▶ Prompt
Can you update the stretch of the text on why we should read this book that opens with "This theme underlies" and closes with "back home again.", writing it out again with "Old Testament" changed to "Hebrew Scriptures"?

▶ Document extract
--
April 16, 2012
Why should we read this book?
There are two reasons why we should read it and study it. First, at the heart of Christianity is a very personal relationship. Being a Christian is not going to church, reading a Bible or supporting missionaries; being a Christian is being in love with the Lord. The only point of singing hymns is that we are singing love songs. If we miss this, we miss everything.
So at the heart of the Bible is the very intimate, loving relationship between Solomon and a country girl.
The book adds a wider dimension to the portrayal of the relationship between God and his people. Sometimes in the Bible, God is spoken of as a husband and Israel as a wife. He courts her and marries her at Sinai when the covenant is established. When Israel goes after other gods, she is described as an adulteress.
This theme underlies the prophecy of Hosea. The Lord asks the prophet to find a prostitute in the street. He protests and asks God why. He is told to marry her, and she will have three children. She will love the first child, but not the second, and the third child, who won’t even be Hosea’s, is to be called ‘Not Mine’. God tells Hosea that she will return to life on the street in her old profession, leaving the three children with him. He is to find her, buy her back from the pimp who is controlling her and bring her back home, and then he is to love her again. Finally, God tells him to tell Israel that this is how God feels about them.
In fact, the whole relationship in the Old Testament between God and Israel is that of a husband whose wife behaves appallingly. He woos her, wins her, loses her, still loves her, and wants to get her back home again.
--
▶ Supplied material
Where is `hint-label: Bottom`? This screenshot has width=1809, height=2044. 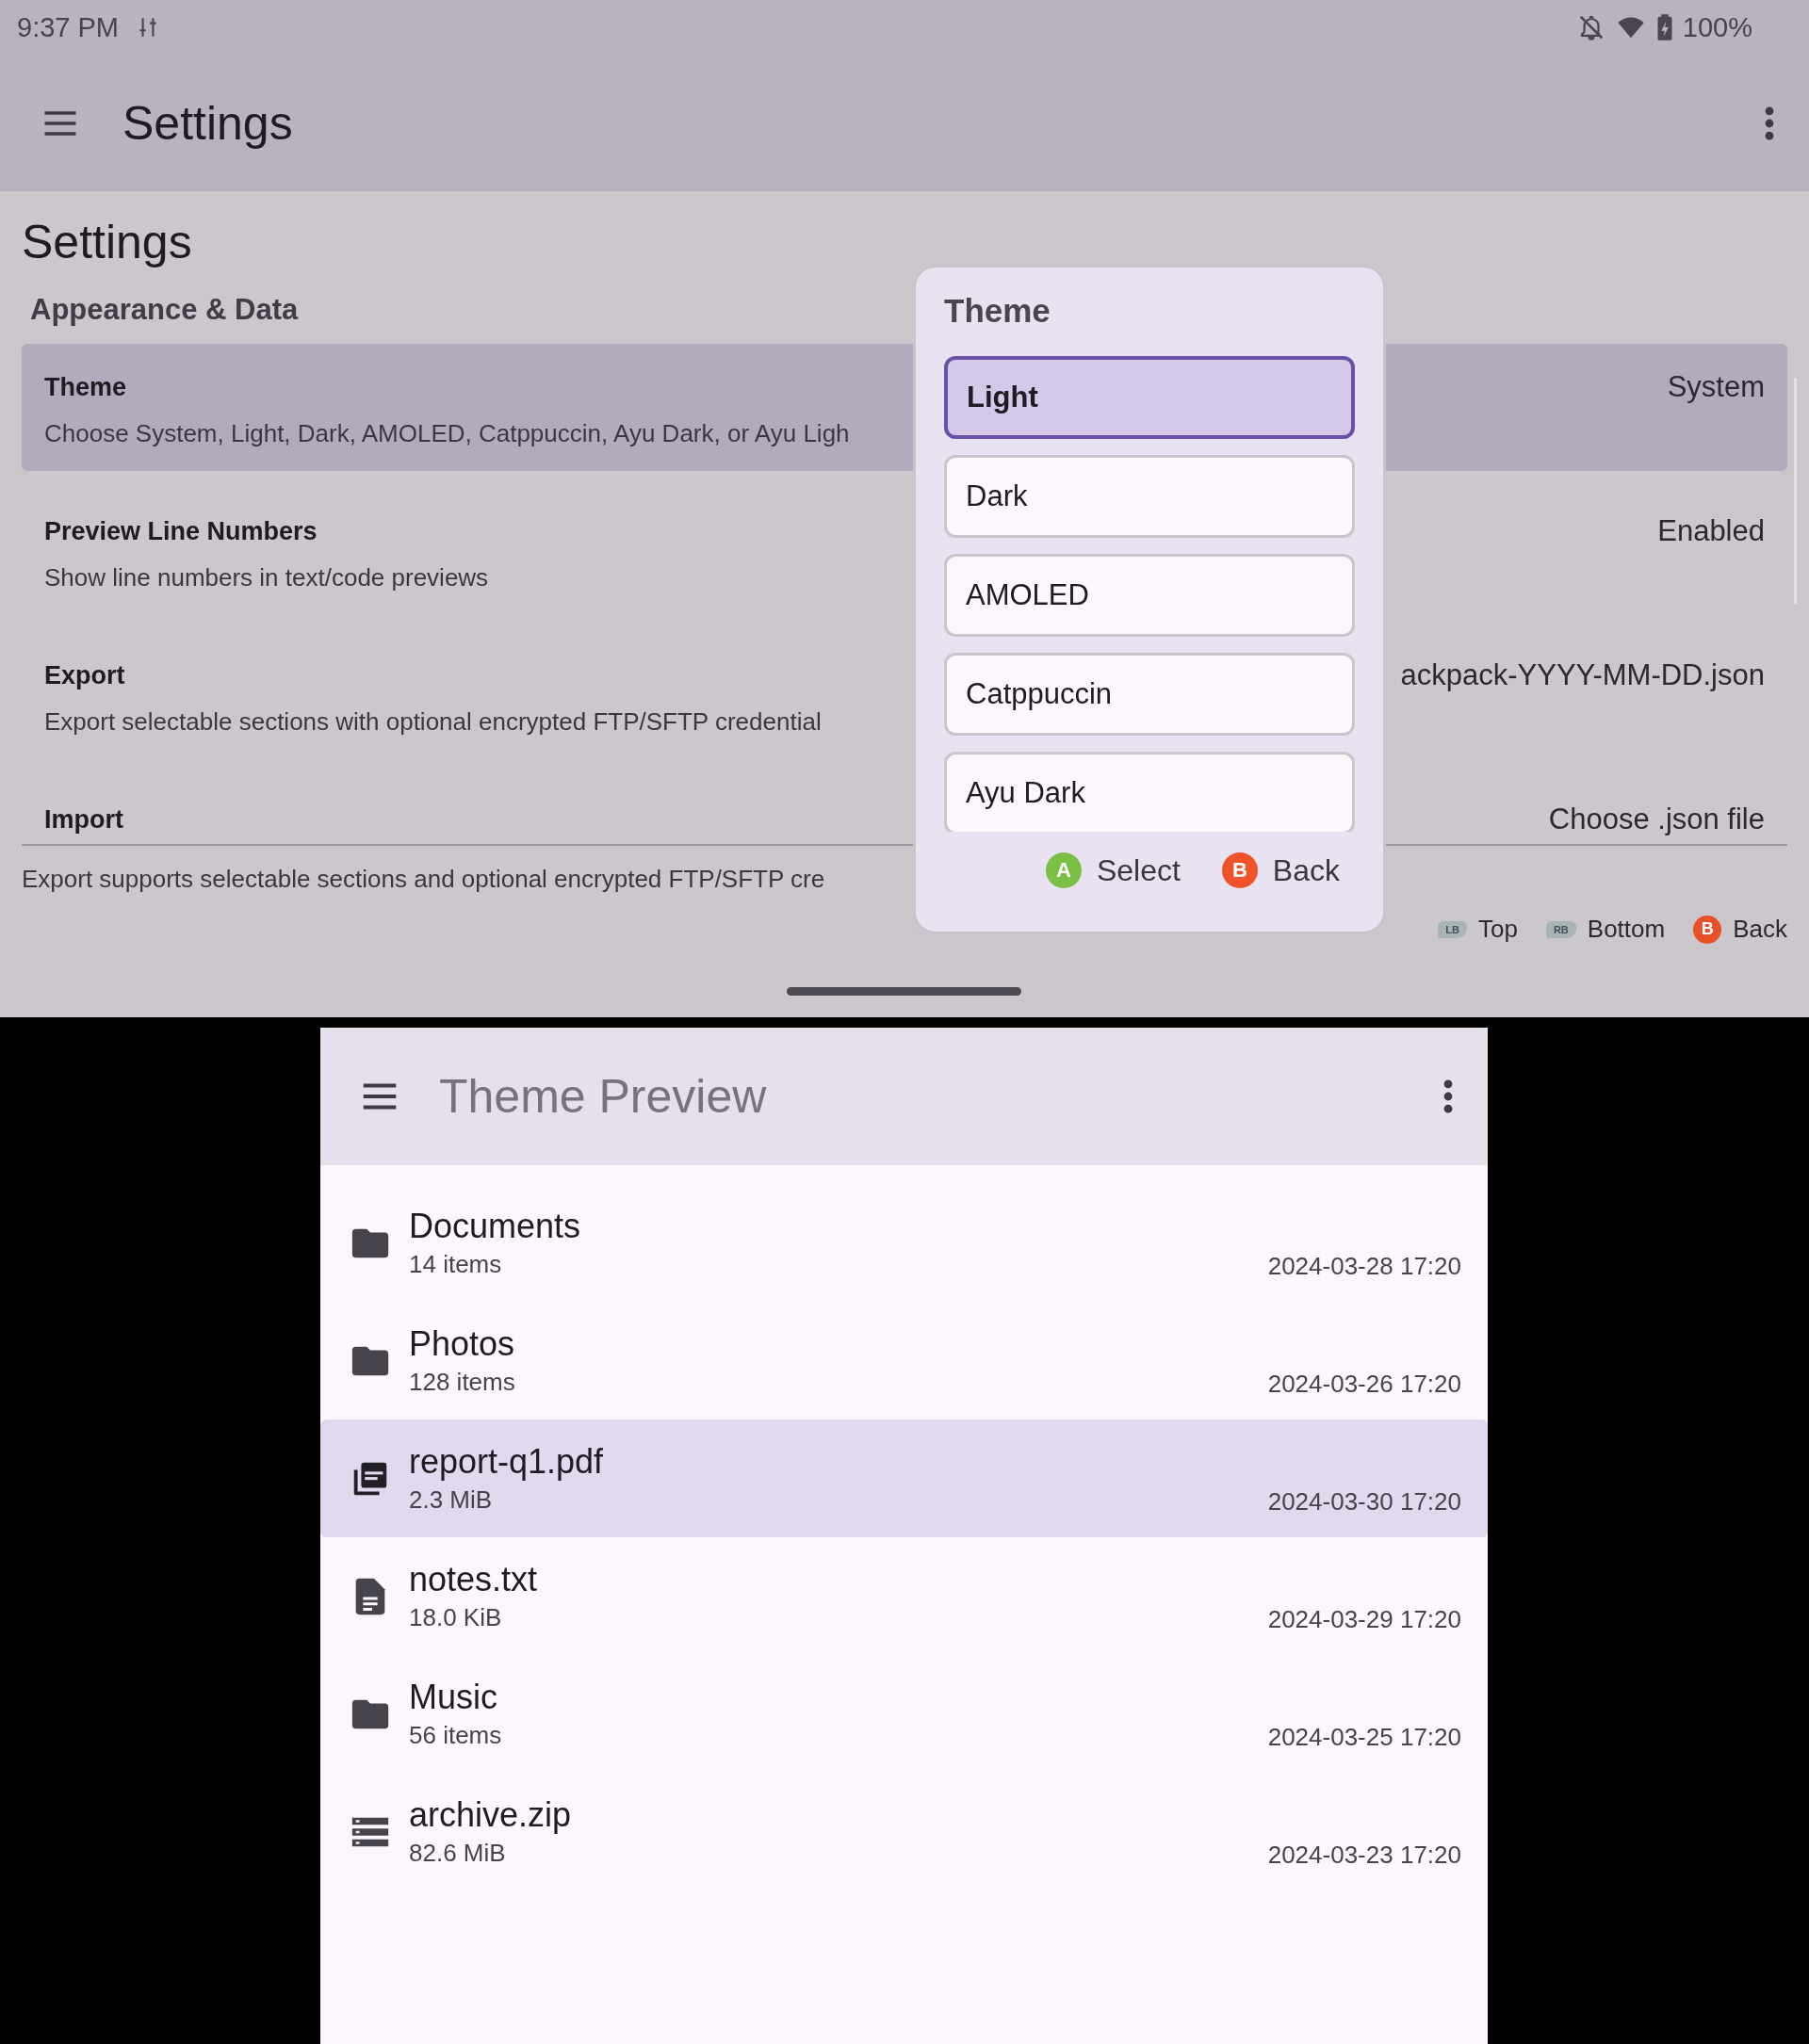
--
▶ Exercise result
This theme underlies the prophecy of Hosea. The Lord asks the prophet to find a prostitute in the street. He protests and asks God why. He is told to marry her, and she will have three children. She will love the first child, but not the second, and the third child, who won’t even be Hosea’s, is to be called ‘Not Mine’. God tells Hosea that she will return to life on the street in her old profession, leaving the three children with him. He is to find her, buy her back from the pimp who is controlling her and bring her back home, and then he is to love her again. Finally, God tells him to tell Israel that this is how God feels about them.
In fact, the whole relationship in the Hebrew Scriptures between God and Israel is that of a husband whose wife behaves appallingly. He woos her, wins her, loses her, still loves her, and wants to get her back home again.